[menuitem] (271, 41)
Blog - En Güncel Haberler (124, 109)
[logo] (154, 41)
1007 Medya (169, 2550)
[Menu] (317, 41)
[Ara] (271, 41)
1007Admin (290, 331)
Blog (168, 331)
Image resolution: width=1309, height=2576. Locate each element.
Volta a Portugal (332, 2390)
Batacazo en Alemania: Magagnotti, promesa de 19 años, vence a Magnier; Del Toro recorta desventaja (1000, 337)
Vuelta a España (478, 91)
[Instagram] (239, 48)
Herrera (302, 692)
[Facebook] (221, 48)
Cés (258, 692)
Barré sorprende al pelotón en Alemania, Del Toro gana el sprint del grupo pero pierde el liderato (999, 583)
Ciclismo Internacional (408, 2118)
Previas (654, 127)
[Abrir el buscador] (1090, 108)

# # # # #

• [Task description]
Once you find the line containing "[Facebook] (221, 48)", copy it and every line after it through the end of the records, exactly and nothing else.

• [Exercise response]
[Facebook] (221, 48)
Cés (258, 692)
Barré sorprende al pelotón en Alemania, Del Toro gana el sprint del grupo pero pierde el liderato (999, 583)
Ciclismo Internacional (408, 2118)
Previas (654, 127)
[Abrir el buscador] (1090, 108)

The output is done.